Information Systems Security Manager

Overview

Axient is seeking an experienced Information System Security Manager (ISSM) to support 96 Range Support Squadron at Eglin AFB, FL.

Responsibilities

• Assists squadron cyber lead/ISSM in developing strategy, documenting and implementing policy/procedures, and assessing cybersecurity program effectiveness in meeting DoD, USAF and Organizational cyber requirements.
• Researches, recommends solutions, and assists implementation of new technologies (e.g., high-performance computing, task automation tools) for improving/modernizing network infrastructure capabilities while reducing cyber vulnerability risk and impacts.
• Consults with program managers early in the system development life cycle to define system-level technical/administrative security requirement baselines that implement organizational IT/security goals and objectives.
• Evaluates system security architectures to ensure confidentiality, integrity, availability, authentication, and non-repudiation capabilities are implemented at acceptable risk levels.
• Implements organizational configuration management policy and conducts continuous monitoring of system configurations. Recommends remediation actions to ensure cybersecurity standards are met and security controls are operating as intended.
• Tests and evaluates information system security requirements implementation throughout the system development lifecycle to provide input to system RMF authorization processes, assess system-level risk associated with known threats/vulnerabilities, recommend risk mitigation/remediation actions, and conduct/document risk assessments.
• Responsible for the continuous monitoring, assessing, and reporting on the cybersecurity posture of assigned, deployed information systems and network enclaves in concert with DoD, USAF, and organizational guidance/requirements.
• Recognizes and reports potential security incidents. Supervises/manages protective/corrective measures in accordance with organizational policy when a security incident/vulnerability is discovered.
• Assesses and documents the risk associated with new/existing Government Off-the-Shelf (), and Open-Source software applications. Recommends approval decision for program manager/configuration control board decision.
• Performs assessments/audits of assigned systems/enclaves and identifies deviations from acceptable configurations, policy, or standards. Measures effectiveness of defense-in-depth architecture against known vulnerabilities. Reports system assessment/audit findings to squadron ISSM and system program manager for remediation.
• Proficient in DoD/USAF/AFMC system authorization processes; Assists development and documentation of System Security Plans and Approval To Operate documentation artifacts and proficient in the use of Enterprise Mission Assurance Support Service (.
• Assists the development, documentation, and coordination of Memorandums of Agreement/Understanding and Interconnected Security Agreements for interconnected information systems/enclaves.
• Performs and analyzes vulnerability, compliance, and configuration scans using ACAS, ESS, and STIG assessment tools.

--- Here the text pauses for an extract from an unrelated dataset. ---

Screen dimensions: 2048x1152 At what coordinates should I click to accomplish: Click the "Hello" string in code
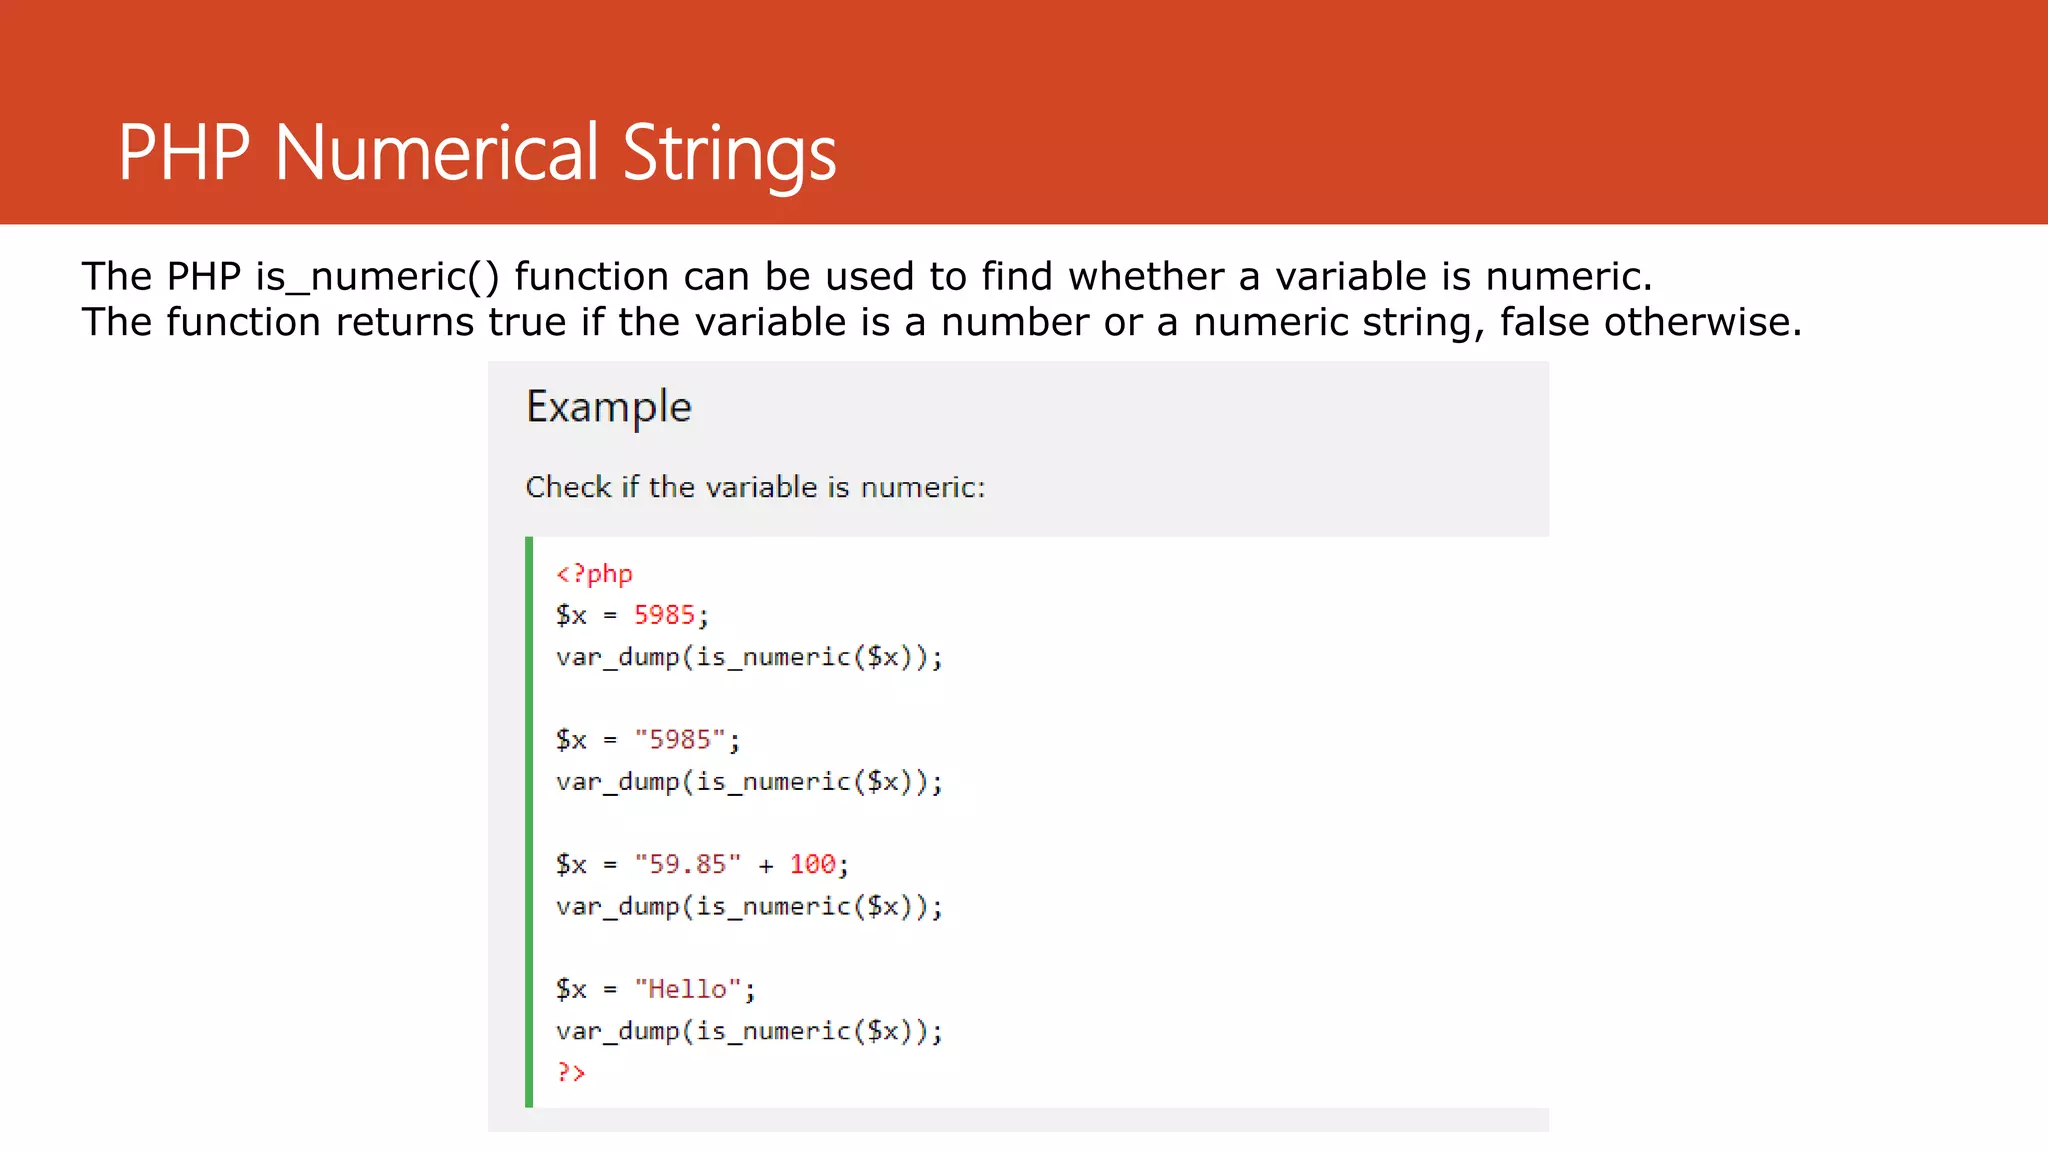688,989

Core Knowledge, Skills, Abilities and Attributes:

• Knowledge of national, DoD, and USAF guidance, policies, standards, and ethics as they relate to cybersecurity.
• Knowledge and ability to identify cybersecurity threats and vulnerabilities and their operational impacts to cybersecurity principles of confidentiality, integrity and availability.
• Knowledge of computer networking concepts, protocols, and network security methodologies.
• Knowledge and ability to implement DoD/USAF Risk Management Framework (RMF) processes, conduct risk assessments, and recommend mitigations to reduce risk impacts.

Qualifications

• Must be a US Citizen. 
• Active/transferrable Secret clearance required. Top Secret clearance desired.
• Bachelor degree or higher from an accredited college or university in Computer Science, Cyber Security, Information Technology, Software Engineering, Information Systems, or Computer Engineering degree; or a degree in a Mathematics or Engineering field.
• 3 year’s experience in applicable discipline; Experience may be substituted for education with customer approval. 

DESIRED EXPERIENCE

• Must be able to work effectively alone, unsupervised, or within a group.
• Must be able to work in a fast-paced environment while being able to prioritize work to balance multiple projects and deadlines.
• Excellent verbal and written communication skills along with customer interaction and presentation capabilities required. 
• Meets DoD Cyber Workforce Framework, Cybersecurity Element, Intermediate-level Information System Security Manager, Role ID 722 qualifications IAW DoDM 8140.03.
• Current personnel certification as: Certification Authorization Professional (CAP)/Certified in Governance, Risk and Compliance (CGRC); CompTIA Advanced Security Practitioner (CASP ); Certified Chief Information Security Officer (CCISO), Certified Cloud Security Professional (CCSP), Certified Information Security Manager (CISM), Certified Information System Security Professional (CISSP), Cloud , or System Security Certified Practitioner (SSCP).